Jobs are being created at a rapid rate with the impact being felt right across the economy.
In the last financial year, 330,000 jobs were created, the largest jobs growth we have seen since 2004-05.
With the unemployment rate at 5.3 per cent, the lowest since 2012, and participation rates (65 per cent) about record levels, more women, seniors and young people are finding employment.
Indeed in 2017-18 more than 95,000 Australians aged 15 to 24 found employment. This was the best result since 1988-89, almost 30 years ago.
Although it is true wage growth has been low, compensation of employees continues to grow at 4.8 per cent through the year, reflecting the strong employment growth, and the outlook for the labour market is strong.
The Reserve Bank is forecasting the unemployment rate will continue to decline.
Indeed, in a statement on Monday announcing the cash rate was to be kept for the 25th consecutive month at 1.5 per cent, the Reserve Bank made reference to tightening labour market conditions, referring to skills shortages in some areas, while indicating that with the economy continuing to grow there should be a “further lift in wages growth over time”.

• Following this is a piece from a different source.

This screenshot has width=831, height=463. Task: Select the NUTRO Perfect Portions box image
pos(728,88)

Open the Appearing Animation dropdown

The growth in the Australian economy is a very powerful story and is allowing the government to fund the essential services we need — with more funding for hospitals, schools, childcare, infrastructure and the National Disability Insurance Scheme.
Programs such as these without a strong economy amount to little more than empty promises that cannot be kept.

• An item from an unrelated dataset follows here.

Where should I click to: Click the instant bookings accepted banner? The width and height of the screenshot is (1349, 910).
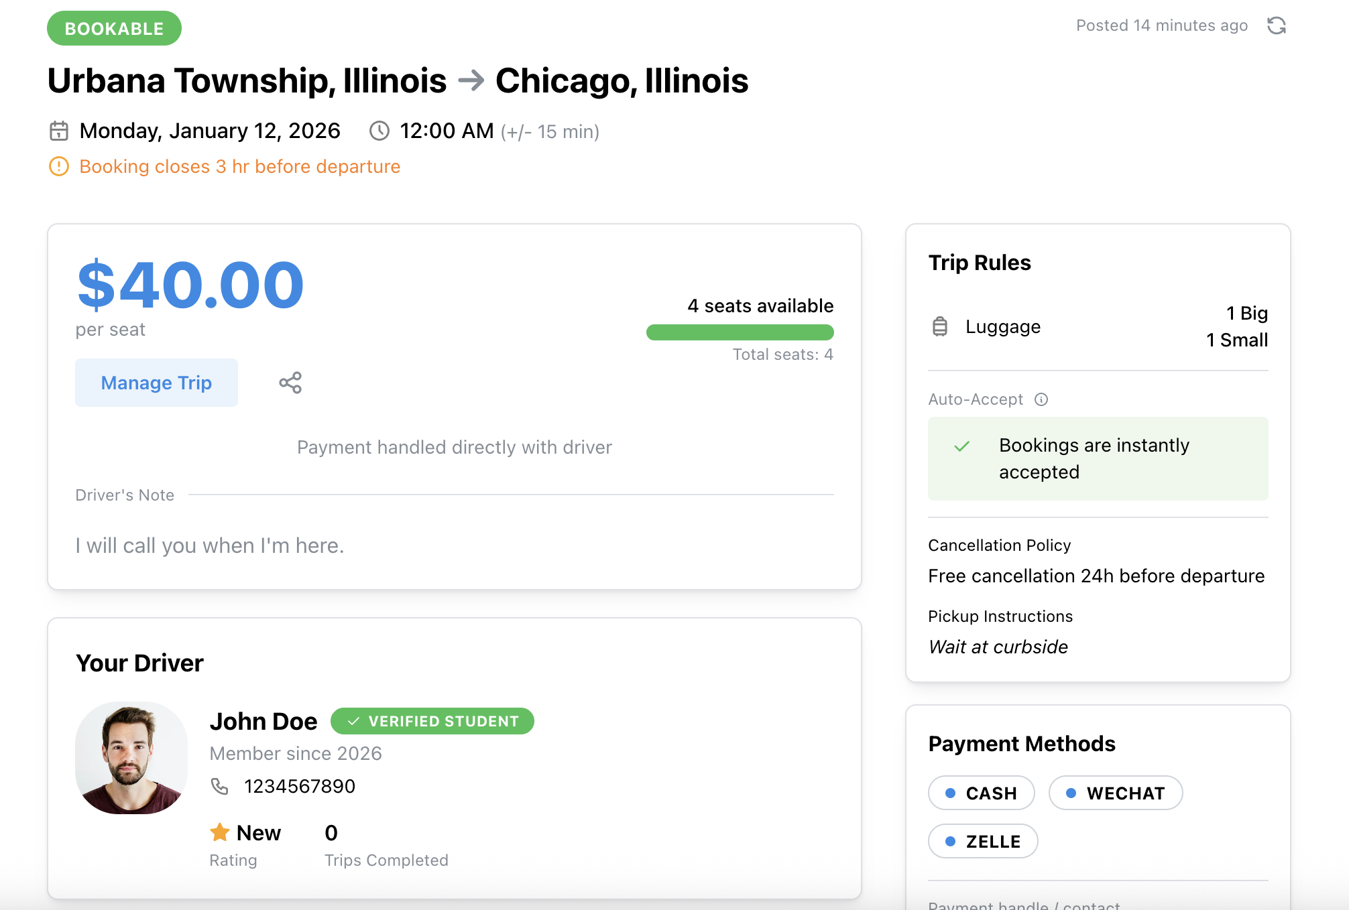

This is why so much is at stake at the next election.
In government during the past five years the Coalition has demonstrated sound economic management, which has involved the lowest growth in government spending in 50 years, the proportion of working-age Australians dependent on welfare falling to the lowest level in 25 years, and a budget that is on track to return to balance next year, the first time in more than a decade.
A lower, simpler, fairer tax system also has been legislated, with significant company and personal income tax cuts — with our enterprise tax plan benefiting more than three million businesses that have a turnover of less than $50 million and employ about seven million Australians.
The government’s personal income tax cuts also have led to more than 10 million Australians being better off by up to $530 a year from step one of our plan, which took effect on July 1.
By the time the personal tax cuts are fully implemented, 94 per cent of taxpayers will pay no more than 32.5c in the dollar.
In contrast, Bill Shorten will go to the next election promising to roll back tax relief for about seven million workers and deny income tax relief to millions of Australians.
This is all part of a Labor strategy to shrink rather than grow the economic pie and slug Australians with more than $200 billion in new taxes — hitting their income, their business, their property and their retirement savings.
When people go to the ballot box at the next election, the choice will be clear: the Opposition Leader will be taking money out of their pocket and Scott Morrison will be leaving it in.
Josh Frydenberg is the federal treasurer.